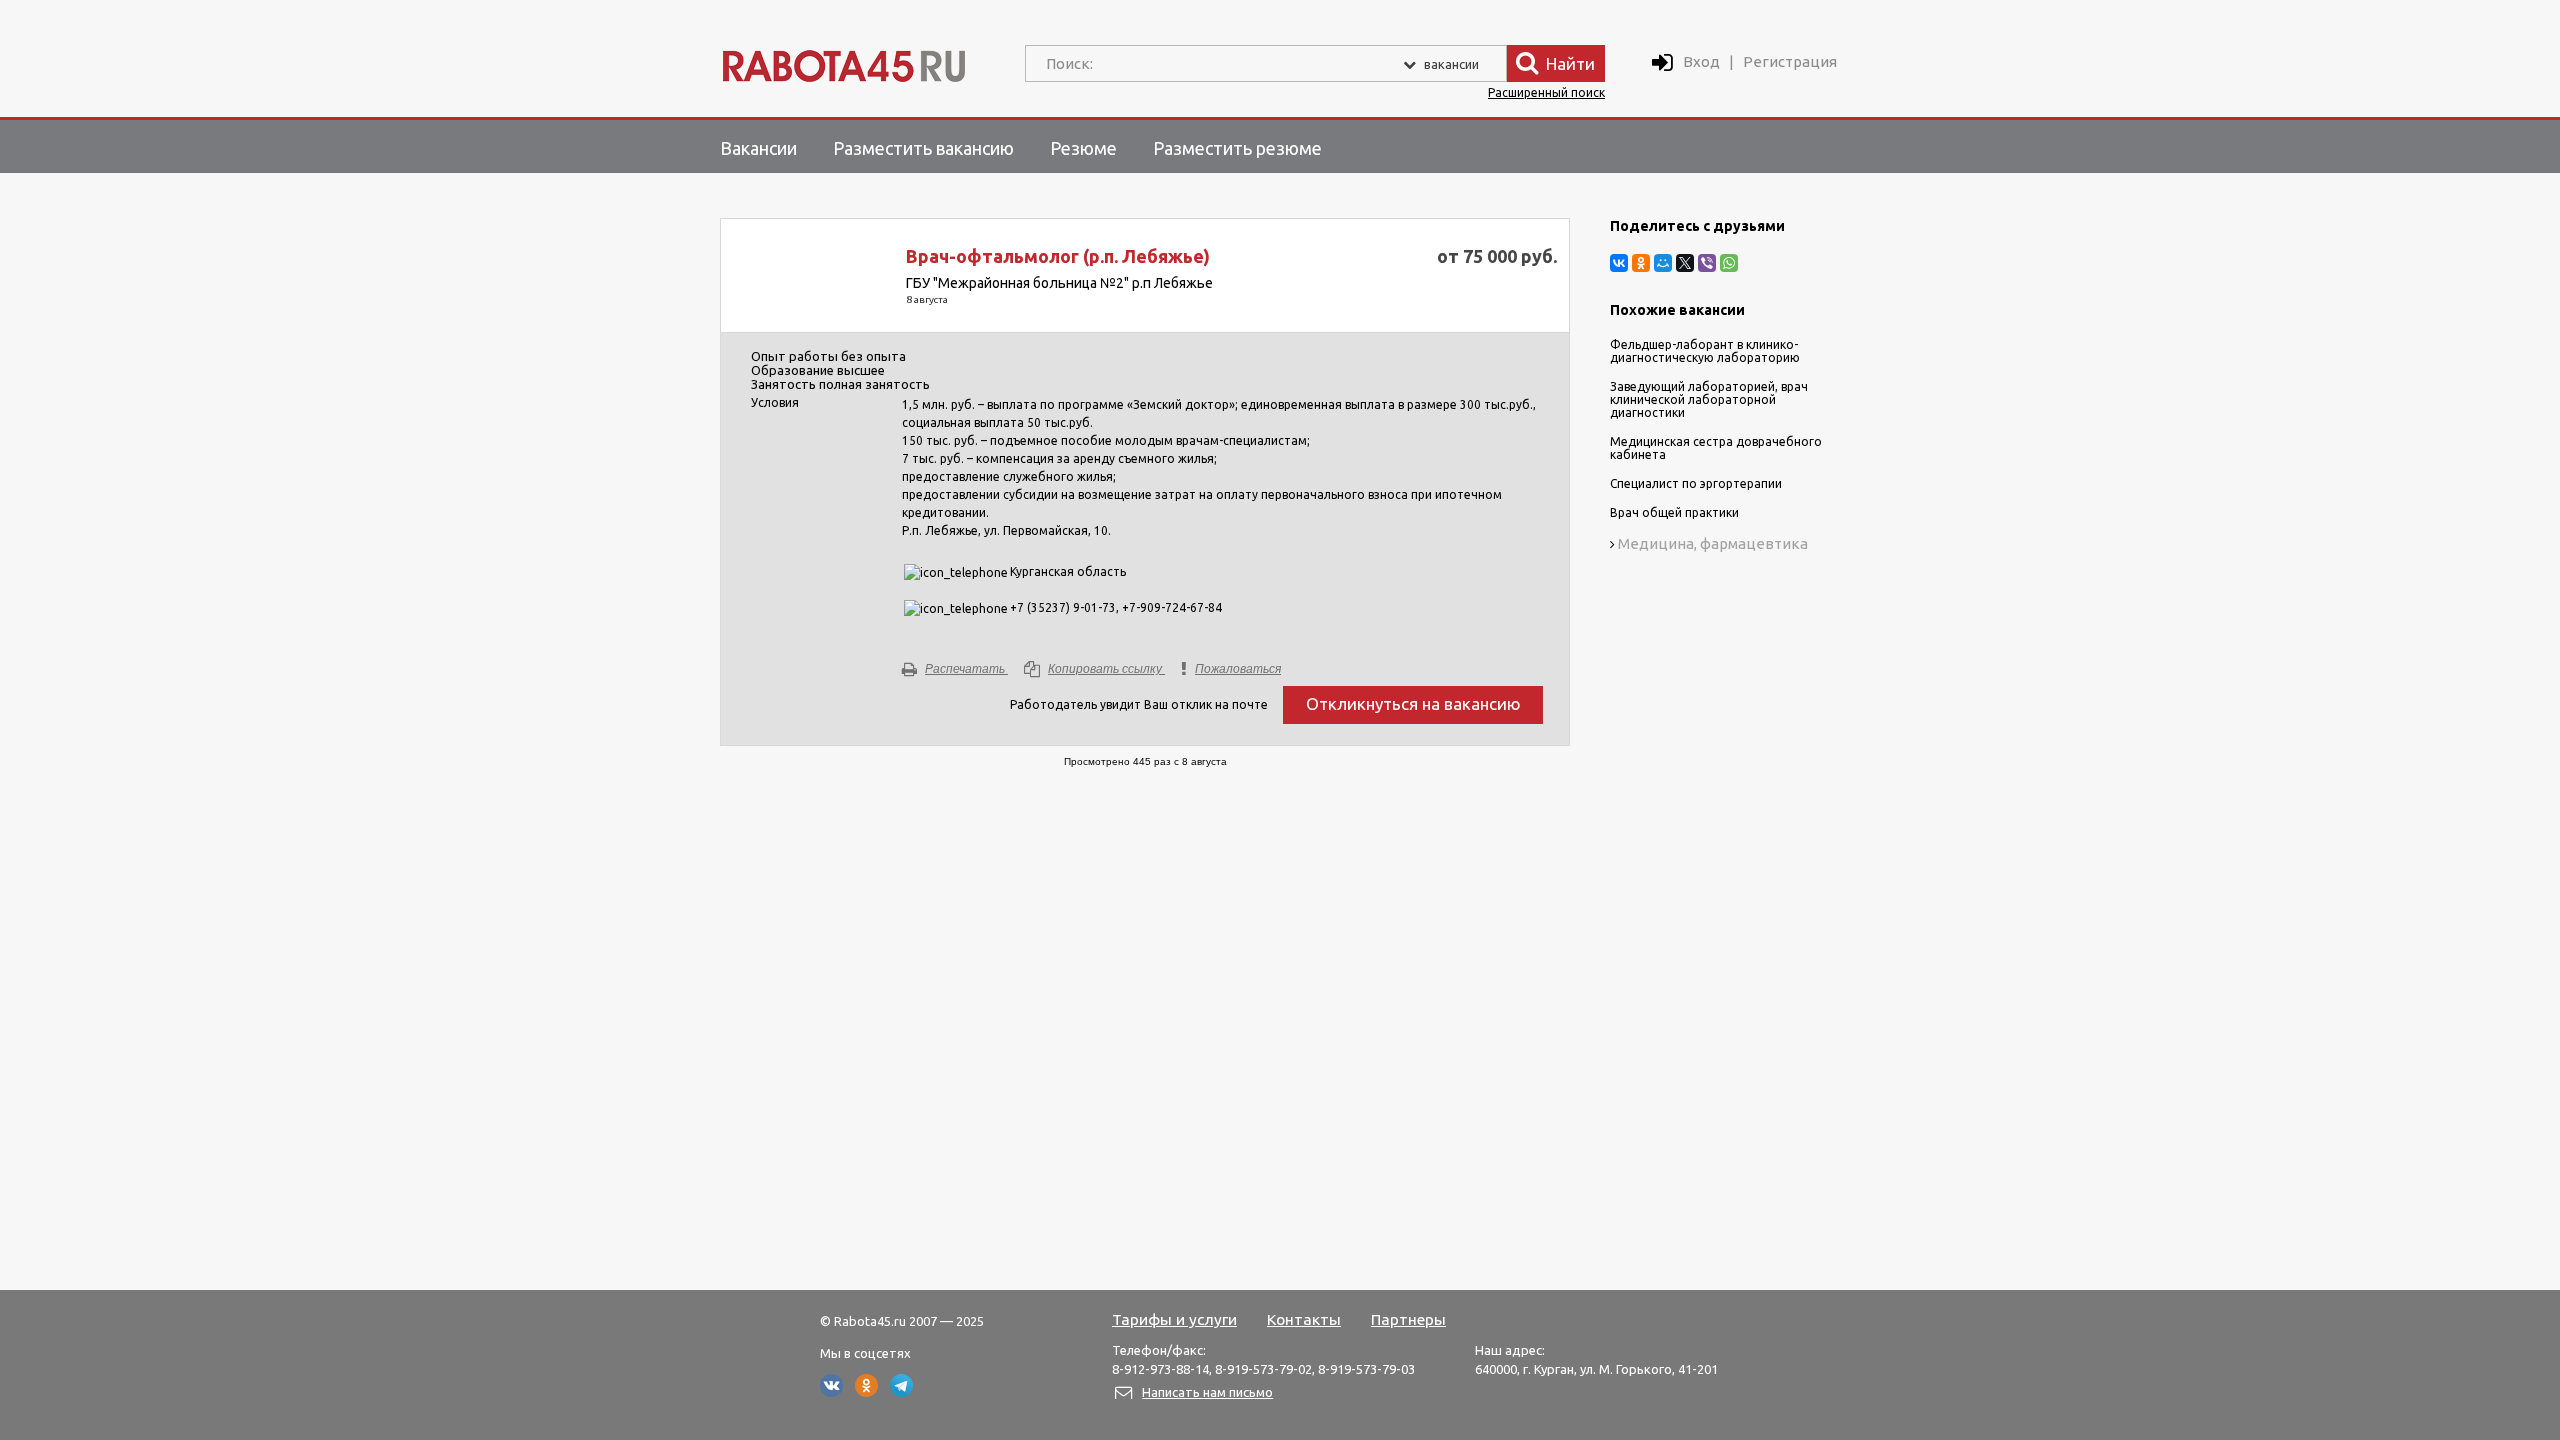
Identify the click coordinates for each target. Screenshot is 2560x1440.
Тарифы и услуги (1174, 1319)
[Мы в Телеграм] (901, 1392)
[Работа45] (844, 61)
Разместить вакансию (923, 148)
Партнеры (1408, 1319)
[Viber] (1707, 263)
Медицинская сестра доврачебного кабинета (1716, 448)
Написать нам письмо (1207, 1392)
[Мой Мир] (1663, 263)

* What is needed
Retype the records above exactly. Leave the pictures out.

* Task response
Identify the click coordinates for each target. Screenshot is 2560x1440.
Тарифы и услуги (1174, 1319)
[Мы в Телеграм] (901, 1392)
[Работа45] (844, 61)
Разместить вакансию (923, 148)
Партнеры (1408, 1319)
[Viber] (1707, 263)
Медицинская сестра доврачебного кабинета (1716, 448)
Написать нам письмо (1207, 1392)
[Мой Мир] (1663, 263)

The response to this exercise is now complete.